WHAT YOU ARE ASKED TO DO >> When copying the listing below, skip every picture and keep each word as it stands.
· · · · ·
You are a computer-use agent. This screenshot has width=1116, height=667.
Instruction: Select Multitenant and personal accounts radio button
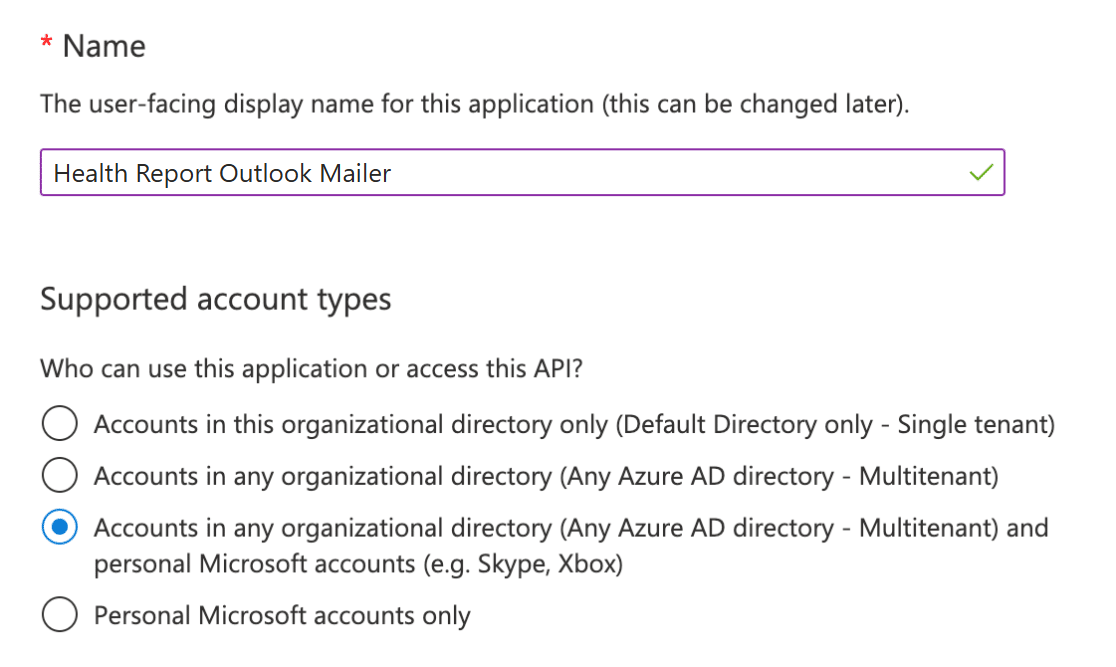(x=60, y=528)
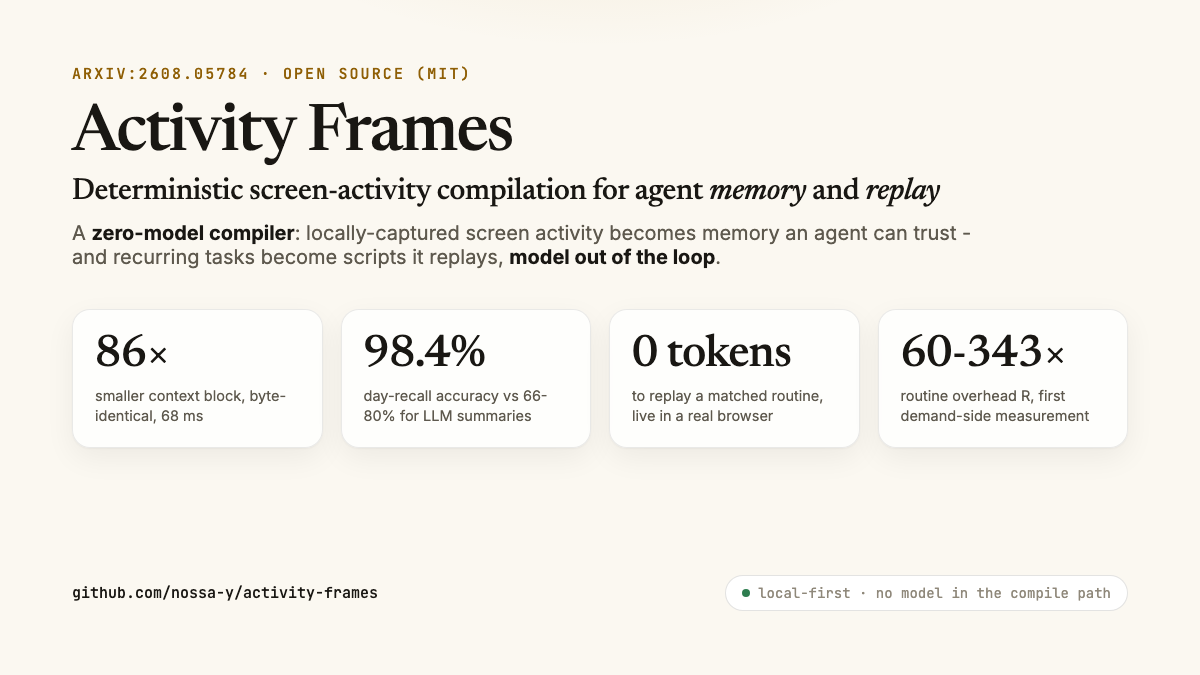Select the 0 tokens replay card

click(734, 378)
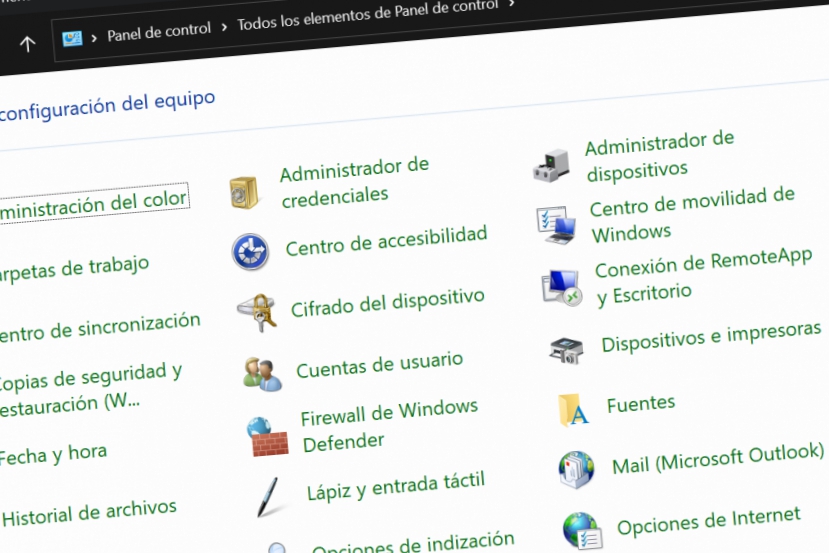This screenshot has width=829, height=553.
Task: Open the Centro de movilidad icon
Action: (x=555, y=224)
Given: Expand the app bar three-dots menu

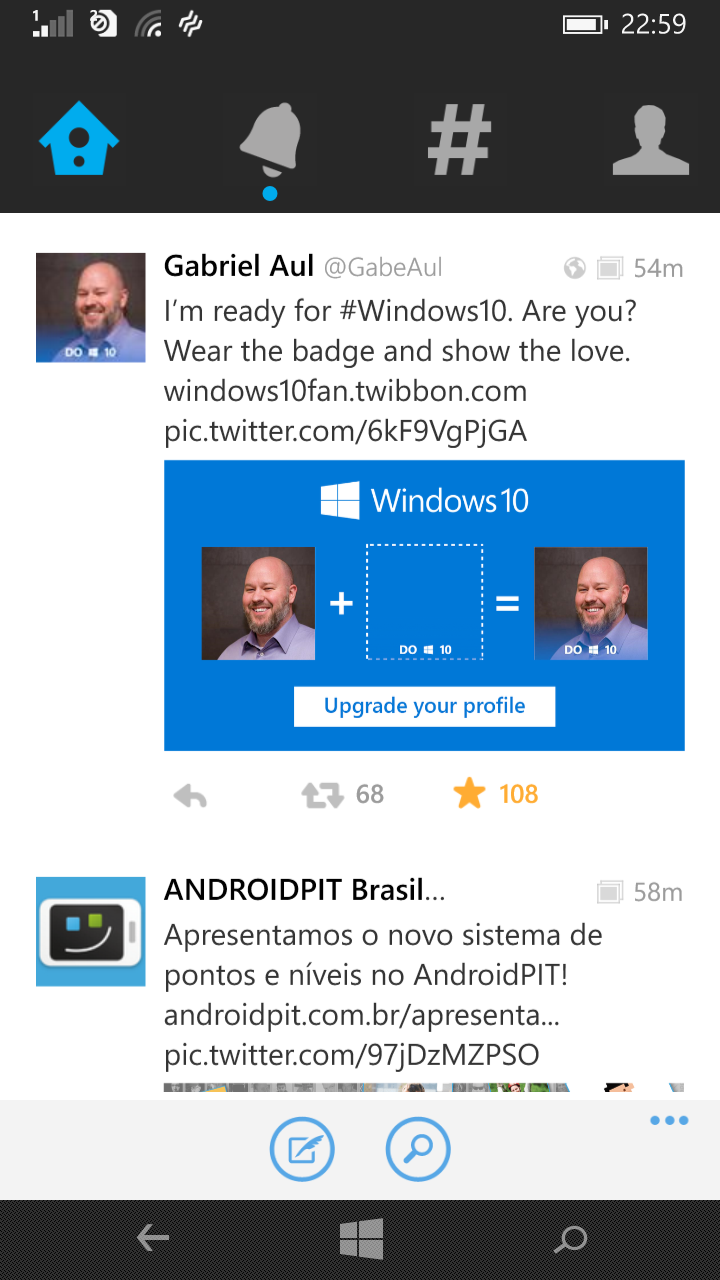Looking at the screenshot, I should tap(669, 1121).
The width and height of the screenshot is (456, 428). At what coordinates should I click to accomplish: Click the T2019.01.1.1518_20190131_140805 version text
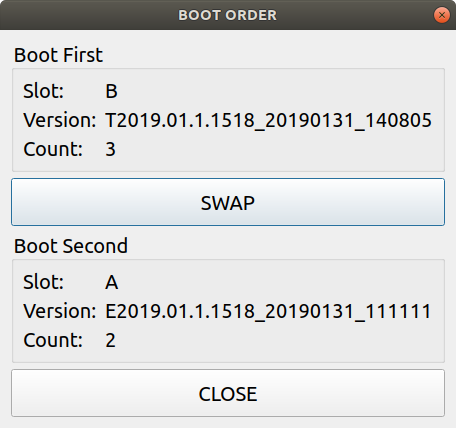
· · · · ·
EXERCISE ANSWER >>
You are a computer-use agent. This screenshot has width=1116, height=667.
Instruction: Select Multitenant and personal accounts radio button
(x=60, y=528)
Select the 0 tokens replay card

click(734, 378)
This screenshot has width=829, height=553.
Task: Open the Centro de movilidad icon
Action: (x=555, y=224)
Given: Expand the app bar three-dots menu

Looking at the screenshot, I should tap(669, 1121).
The width and height of the screenshot is (456, 428). At what coordinates should I click to accomplish: Click the T2019.01.1.1518_20190131_140805 version text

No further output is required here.